Abstract
Introduction
The biological heterogeneity of human leukocyte antigen (HLA) molecules, including differences in B-leader peptides and peptide-binding motifs, has been increasingly recognized as a critical determinant of posttransplant immune responses. Subclassification of mismatched HLA alleles based on these molecular features has been reported to predict outcomes of mismatched allogeneic hematopoietic cell transplantation (allo-HCT). Protein language models (pLMs), which adopt architectures similar to large language models, can embed protein sequences into latent representations that are thought to capture their biochemical and structural properties. In this study, we aimed to identify HLA features associated with the development of acute graft-versus-host disease (aGVHD) in HLA-mismatched allo-HCT by leveraging latent representations generated by a pLM.
Methods
We retrospectively analyzed the clinical outcomes of patients (age ≥16 years) with hematological malignancies who underwent allo-HCT from unrelated donors in Japan between 2000 and 2022, with a one-allele mismatch (7/8 match) in the graft-versus-host direction at the HLA-A, -B, -C, and -DRB1 loci. Patient data were obtained from the Japanese Society for Transplantation and Cellular Therapy and the Japanese Data Center for Hematopoietic Cell Transplantation, using the Transplant Registry Unified Management Program. This retrospective study was designed in accordance with the Declaration of Helsinki and approved by the Ethical Committee of Osaka Metropolitan University Graduate School of Medicine (Osaka, Japan) (identification number 2024-167). HLA sequences were embedded using the Evolutionary Scale Modeling 2 (ESM2-15B) model, which is one of the largest pLMs. The dataset was randomly split into a training set (80%) and test set (20%). To predict the incidence of aGVHD, we constructed an attention mechanism-based neural network architecture that compressed HLA embeddings from each donor-recipient pair into one-dimensional continuous variables.
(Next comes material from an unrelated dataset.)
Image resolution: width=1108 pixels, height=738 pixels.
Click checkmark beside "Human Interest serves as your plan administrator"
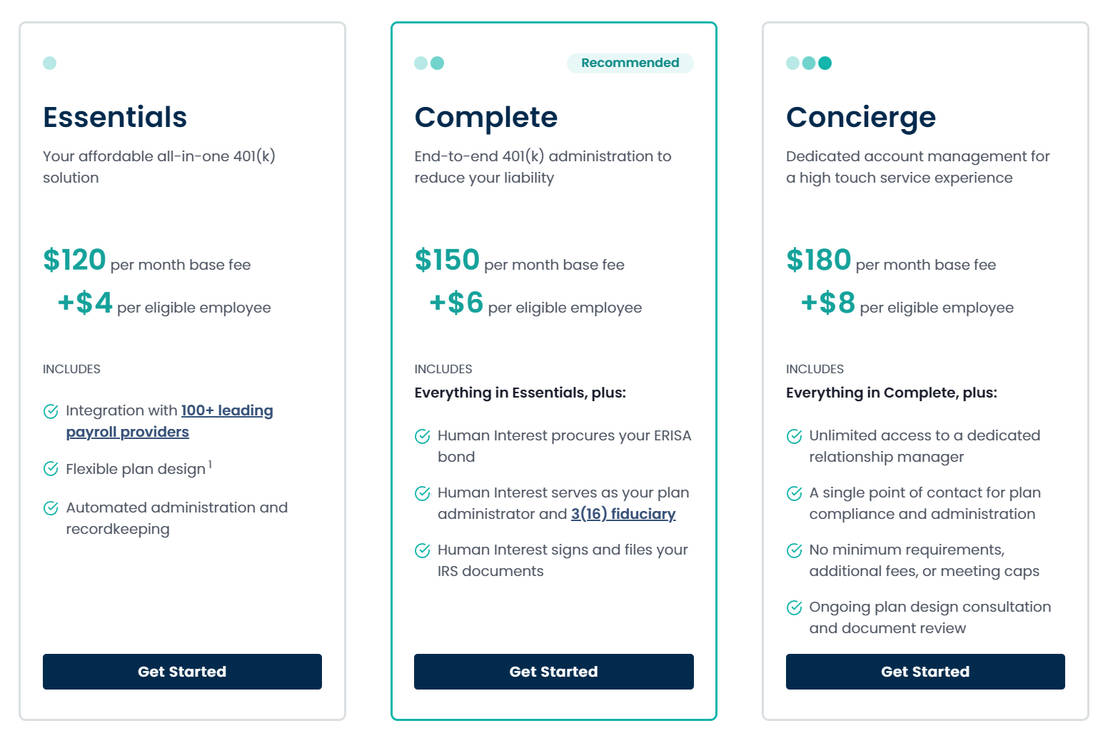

We employed the nnet survival framework, a deep learning-based survival analysis model, using the incidence of grade II–IV acute GVHD as the outcome label. This model incorporates both HLA embeddings and clinical covariates as the inputs. The model performance was evaluated using time-dependent receiver operating characteristic (ROC) curves. For model interpretability, the SHAP values and attention maps were analyzed. Additionally, the clinical significance of HLA latent features was evaluated using cause-specific analysis with a Cox proportional hazards model.
Results
In total, 6,084 patients were included in the analysis, with 4,867 used for model training and 1,217 for testing. The area under the ROC curve (AUC) for predicting grade II–IV and grade III–IV aGVHD on day 30 was 0.604 and 0.622, respectively. On day 100, the AUC was 0.538 for grades II–IV aGVHD and 0.545 for grades III–IV aGVHD. The attention map consistently highlights the HLA peptide-binding pocket region, suggesting its biological relevance. According to SHAP values, HLA embedding was ranked as the fourth most important predictor among all 30 covariates, following conditioning intensity, presence or absence of ATG, and whether the disease was AML. In the cause-specific Cox proportional hazards model adjusted for established risk factors for aGVHD, the one-dimensional paired HLA embedding feature was not significantly associated with the incidence of grade II–IV aGVHD (hazard ratio [HR], 0.74; 95% confidence interval [CI]: 0.46–1.22, p = 0.24). In contrast, a significant association was observed for grade III–IV aGVHD (HR, 2.47; 95% CI: 1.01–6.03, p = 0.048).
Conclusion
Latent HLA representations derived from pLM successfully contributed to the prediction of severe aGVHD in HLA-mismatched allo-HCT. Attention-based interpretability suggests that the diversity within the HLA peptide-binding pocket may play a pivotal role in the immunopathogenesis of aGVHD. This approach offers a novel data-driven strategy for evaluating the immunogenetic risk of allo-HCT.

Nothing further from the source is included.